GABRIEL MIRÓ. "LIBRO DE SIGÜENZA" (último capítulo donde el protagonista pasea por el barrio de Argüelles a la anochecida. |
LIBRO
DE SIGÜENZA
GABRIEL MIRÓ
SIMULACIONES
( LLEGADA A MADRID) No
recuerda ahora Sigüenza dónde ha leído -el no anotar, el no marginar el
estudio, dejándolo que se le
transfunda como elemento de la propia sangre, le incapacita para ser
erudito o crítico-; no recuerda dónde ha leído que la moderna
arquitectura metálica, de sostenes y costillajes monstruosos separados
del organismo del edificio, osamentas de hormigón, vértebras y
articulaciones de cemento, tiene sus antepasados en los contrafuertes,
arbotantes y bizarrías del arte gótico. Pues
las formidables y chatas locomotoras Pacific tendrán también, por lo que
atañe a su sirena, un antecedente de música litúrgico.

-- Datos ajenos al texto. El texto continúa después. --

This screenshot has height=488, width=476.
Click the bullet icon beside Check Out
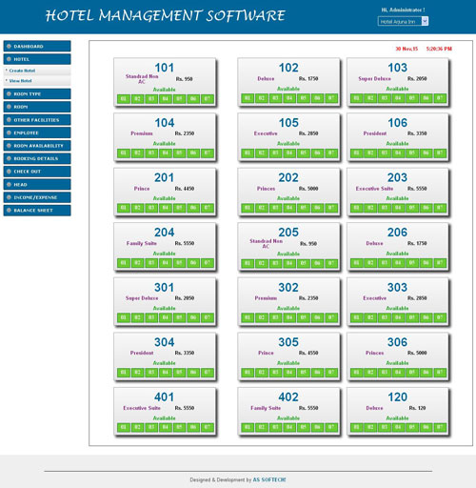coord(9,172)
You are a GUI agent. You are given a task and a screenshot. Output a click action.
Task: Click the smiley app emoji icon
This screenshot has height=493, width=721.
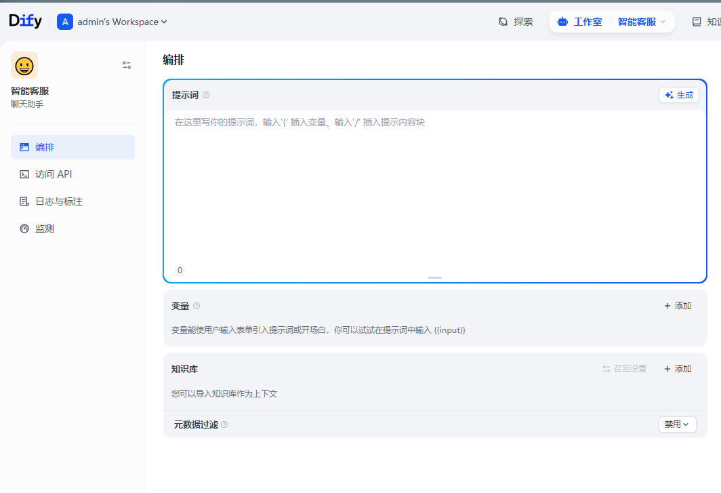[x=24, y=65]
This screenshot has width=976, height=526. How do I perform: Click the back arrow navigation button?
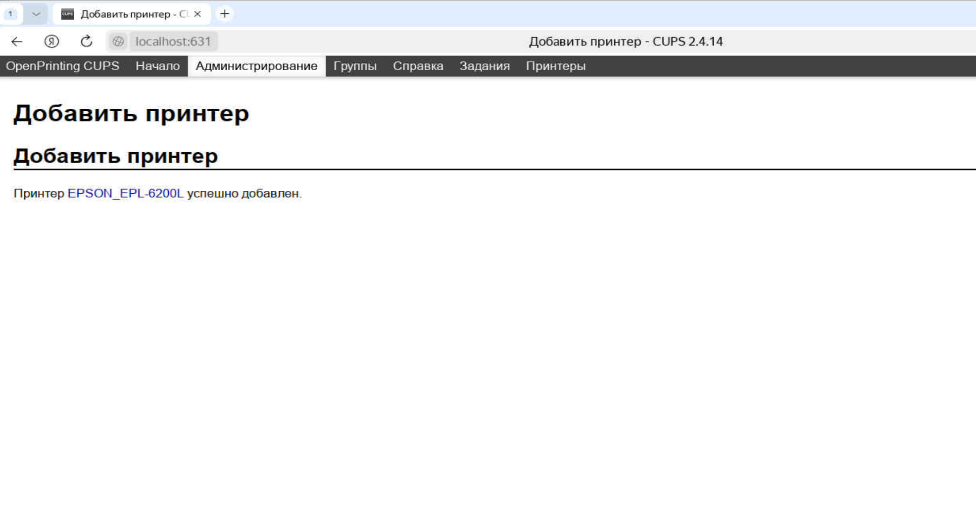pyautogui.click(x=17, y=42)
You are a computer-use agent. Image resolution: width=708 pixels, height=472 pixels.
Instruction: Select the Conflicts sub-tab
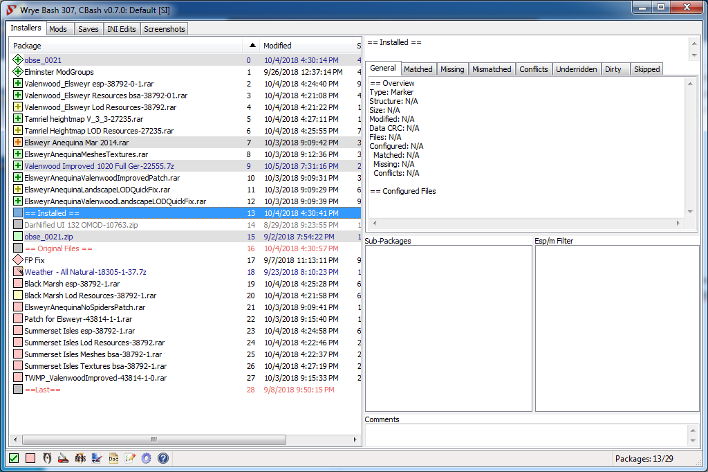point(533,69)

El
silbo con ondulaciones y quiebros de tonada, el rugido en nota única,
larga, enronquecida, hirviente, de gañiles rojos, se vocaliza en estas máquinas
de los trenes del Norte, y profieren un salmo, un haz de notas acordadas
dentro de un cañón de órgano negro.
Desde que anochece hasta la madrugada, los Magnificat de los
expresos, los Maitines de los mixtos, las antífonas de las máquinas-pilotos,
todo el rezo de las horas ferroviarias sale del coro umbrío de la estación
esparciéndose por el barrio de Argüelles.
Barrio de Argüelles: solares todavía de tierra gruesa de bancal;
parcelas amarillas y mondas como un hueso, con rebanaduras geométricas;
vallados donde se guarecen obradores humildes bajo una higuera que se va
forjando en rofía y herrumbre;
edificios recientes, edificios forasteros ,con
elegancias de maestro obras, con lejas de balcones celulares,
terrazas ateridas y ascensor fabricado en Valladolid; casas castellanas
con su espinazo de tejas; palacios con ábsides y veletas de capillas, y
follajes inmóviles de los huertos profundos; palacios con pináculos y
bolas y dintel de Carlos III; hoteles particulares seudoclásicos y
hoteles "franceses"; rinconadas con bancos y abetos del
Municipio; muros de ladrillos rojos de hospitales, de residencias, de
cuarteles; paredes de monasterios; apariciones de un bulevar con campechanía
y mugres de arrabal; jaulas de andamiaje; torres como cipreses de pizarra;
palomas azules que rodean la mirada abierta del reloj parroquias... Barrio
de Argüelles, con su estatua de cantero, donde paran los tranvías.
Rosales: casas caras, la más alta del general Weyler; sombrillas
bermejas de los fanales eléctricos de las horchaterías y el horizonte de
paisaje de estampa arcaica de fondo de Madrid, con arboledas románticas
del Real Patrimonio y el sueño azul de la tierra de frío. Barrio de Argüelles está sentado al sol poniente y al filo
de una sombra de quintana; trae ropas de palmilla y de percal, de lienzo
hilado a la lumbre y <le tapices de grandes de España, y entre los
rotos se le ve la carne desnuda de los yermos.
Tiene unas orejas siempre distendidas y ávidas, que oyen la lejanía,
y una boca fresca que, de noche, hasta pronuncia claramente el silencio.
Ecos sensitivos que tienden en una calle enlosada el terror de un
mastín que huye por la carretera de Galicia; con qué precisión no cogerán
y devanarán los cánticos sagrados de las máquinas Pacifíc.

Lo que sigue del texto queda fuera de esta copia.